Dunno about the duff axle holes on yours though!
eskayFull MemberNo tugs on five track bikes and one fixed road bike, something sounds odd. If you really have to use them then drill them out to 10mm.
kerleyFree MemberWell I for one like chain tugs on my fixed gear (though I have them built into the frame anyway). I find them very helpful for getting chain tension just so.
Yes, having an allen bolt at the front of the dropout allowing you to tension the chain perfectly is very good (I have had a couple of frames with those) and only really need the drive side one.
However, they are just for getting the tension right whereas a chain tug is more of a bodge if using it to stop a wheel slipping. Fine if it saves buying new hub or frame though.
wwaswasFull MemberYou’ll have a job drilling out 9.4 to 10mm
Adjustable reamer is where it’s at for that sort of change in hole size.
Like this but from somewhere with stock
https://www.amazon.co.uk/Adjustable-Range-9-25mm-10mm-Reamer-Cutting/dp/B012ZFG77M
TiRedFull MemberBtw most fixed chains are too tight. You want about a cm of slack to reduce friction. But not so much that you ship the chain on bumpy roads. On the smooth track the slack. An be even more. And there are some nice spanner’s for the job, also the pdw tyre lever spanner lives in my seat pack and can be tensioned with a foot.

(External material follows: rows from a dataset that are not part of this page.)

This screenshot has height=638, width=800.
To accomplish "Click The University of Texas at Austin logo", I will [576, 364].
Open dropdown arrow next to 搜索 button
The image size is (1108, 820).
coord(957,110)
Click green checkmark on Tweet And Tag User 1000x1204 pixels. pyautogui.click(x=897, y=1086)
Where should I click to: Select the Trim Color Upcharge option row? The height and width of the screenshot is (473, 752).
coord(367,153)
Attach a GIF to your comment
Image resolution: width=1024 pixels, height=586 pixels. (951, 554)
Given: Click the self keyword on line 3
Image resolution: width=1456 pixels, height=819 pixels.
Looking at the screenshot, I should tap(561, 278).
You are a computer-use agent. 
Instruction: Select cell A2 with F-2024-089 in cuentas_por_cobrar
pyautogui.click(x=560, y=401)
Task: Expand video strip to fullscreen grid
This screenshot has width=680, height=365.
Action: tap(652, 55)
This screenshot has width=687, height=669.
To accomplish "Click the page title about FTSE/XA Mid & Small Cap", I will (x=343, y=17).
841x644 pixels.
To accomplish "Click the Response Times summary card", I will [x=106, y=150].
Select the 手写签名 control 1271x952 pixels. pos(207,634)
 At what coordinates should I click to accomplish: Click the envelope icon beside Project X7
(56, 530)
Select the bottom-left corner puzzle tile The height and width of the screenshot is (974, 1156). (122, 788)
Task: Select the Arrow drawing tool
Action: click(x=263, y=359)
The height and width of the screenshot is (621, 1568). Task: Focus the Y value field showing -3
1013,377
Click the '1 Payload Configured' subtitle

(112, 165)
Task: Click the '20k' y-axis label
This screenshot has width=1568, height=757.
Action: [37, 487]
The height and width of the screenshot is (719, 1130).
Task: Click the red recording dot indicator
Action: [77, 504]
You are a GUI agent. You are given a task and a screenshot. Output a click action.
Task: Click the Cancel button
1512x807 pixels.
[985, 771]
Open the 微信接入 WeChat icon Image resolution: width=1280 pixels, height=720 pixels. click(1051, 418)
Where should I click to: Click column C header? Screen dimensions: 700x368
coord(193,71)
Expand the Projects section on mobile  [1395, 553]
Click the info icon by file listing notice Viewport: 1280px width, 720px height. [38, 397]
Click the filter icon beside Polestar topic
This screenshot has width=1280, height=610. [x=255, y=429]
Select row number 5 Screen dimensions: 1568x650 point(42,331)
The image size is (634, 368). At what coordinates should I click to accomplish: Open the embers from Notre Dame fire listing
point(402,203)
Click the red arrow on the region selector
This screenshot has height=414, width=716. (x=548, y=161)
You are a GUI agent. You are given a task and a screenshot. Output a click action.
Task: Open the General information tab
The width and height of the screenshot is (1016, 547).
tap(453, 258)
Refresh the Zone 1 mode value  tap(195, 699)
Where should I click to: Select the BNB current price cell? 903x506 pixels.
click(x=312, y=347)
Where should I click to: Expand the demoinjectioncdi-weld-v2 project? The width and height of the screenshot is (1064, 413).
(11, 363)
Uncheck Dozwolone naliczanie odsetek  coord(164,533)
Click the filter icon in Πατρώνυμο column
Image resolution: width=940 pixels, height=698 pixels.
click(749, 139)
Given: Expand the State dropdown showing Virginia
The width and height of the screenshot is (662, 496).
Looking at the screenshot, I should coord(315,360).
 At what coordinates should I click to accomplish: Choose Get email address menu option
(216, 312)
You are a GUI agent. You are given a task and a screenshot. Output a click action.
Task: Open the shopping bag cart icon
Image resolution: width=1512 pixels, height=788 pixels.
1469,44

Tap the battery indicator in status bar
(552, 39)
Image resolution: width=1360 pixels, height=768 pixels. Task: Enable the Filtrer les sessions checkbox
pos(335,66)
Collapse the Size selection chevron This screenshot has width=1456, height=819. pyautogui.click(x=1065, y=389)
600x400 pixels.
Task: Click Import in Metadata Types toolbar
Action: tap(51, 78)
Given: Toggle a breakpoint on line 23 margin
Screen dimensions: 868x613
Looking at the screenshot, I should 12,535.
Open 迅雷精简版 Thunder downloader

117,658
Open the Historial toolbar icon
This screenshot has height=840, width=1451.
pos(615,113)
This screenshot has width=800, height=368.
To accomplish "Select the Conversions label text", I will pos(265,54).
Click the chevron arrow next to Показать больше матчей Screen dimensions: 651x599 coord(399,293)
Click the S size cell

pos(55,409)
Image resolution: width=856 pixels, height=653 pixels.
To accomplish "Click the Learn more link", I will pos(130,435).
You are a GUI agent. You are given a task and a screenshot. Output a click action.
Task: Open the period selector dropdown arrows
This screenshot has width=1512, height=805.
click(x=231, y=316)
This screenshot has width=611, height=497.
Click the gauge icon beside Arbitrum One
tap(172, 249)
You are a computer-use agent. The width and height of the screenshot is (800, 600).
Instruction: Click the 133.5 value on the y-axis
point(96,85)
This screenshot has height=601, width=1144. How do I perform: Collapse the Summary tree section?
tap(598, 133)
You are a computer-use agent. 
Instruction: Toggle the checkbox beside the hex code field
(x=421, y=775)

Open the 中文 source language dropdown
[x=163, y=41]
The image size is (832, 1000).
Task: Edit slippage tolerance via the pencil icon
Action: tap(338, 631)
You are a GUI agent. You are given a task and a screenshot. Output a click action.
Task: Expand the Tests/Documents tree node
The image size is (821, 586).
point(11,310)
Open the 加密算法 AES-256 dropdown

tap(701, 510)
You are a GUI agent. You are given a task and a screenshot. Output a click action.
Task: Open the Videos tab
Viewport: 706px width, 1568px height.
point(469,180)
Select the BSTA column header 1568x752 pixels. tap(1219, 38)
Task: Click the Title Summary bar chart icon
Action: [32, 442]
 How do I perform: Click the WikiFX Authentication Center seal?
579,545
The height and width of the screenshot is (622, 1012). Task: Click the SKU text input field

I never need two spanner’s to tighten and remove nuts. Perhaps your axle threads are a little rusty. I had this recently on the winter wheels where unscrewing was hard as the axle would rotate. I then removed the nuts cleaned the threads with wd40 then added some light grease to the axle. Now no problem. The summer wheels never have this issue.
larrydavidjrFree MemberThanks for the replies everyone.
I already went and got a new frameset (a used Planet-X T.O.R.) which has built in chain tensioners, but, as I think has already been pointed out, these aren’t supposed to take the “load” of your drivetrain, just to get the tension right to start with (and you back them off again once the wheel is done up). Hard to tell for sure, but I think I had a bit of wheel slip when I was trying it out on Wednesday which was saved by the tension guides. I think it’s the shitty cheap wheels that came with the shitty cheap track bike.
Whilst new wheels to go with the new frameset would be nice I can’t quite spend out on them yet. I have some velodrome shop hub washers which look like they have much more “bite” than whats on the hub now, but they are much thicker (4mm I think), so I don’t think they will go on the hub and still be able to get the wheel in …..
Maybe I just need to find some thinner serrated washers from Screwfix or something….
13thfloormonkFull MemberI have a pair I might consider selling on, can check tonight if they’re actually 10mm diameter.
Lovely bits of kit though, I’m just not riding singlespeed any more!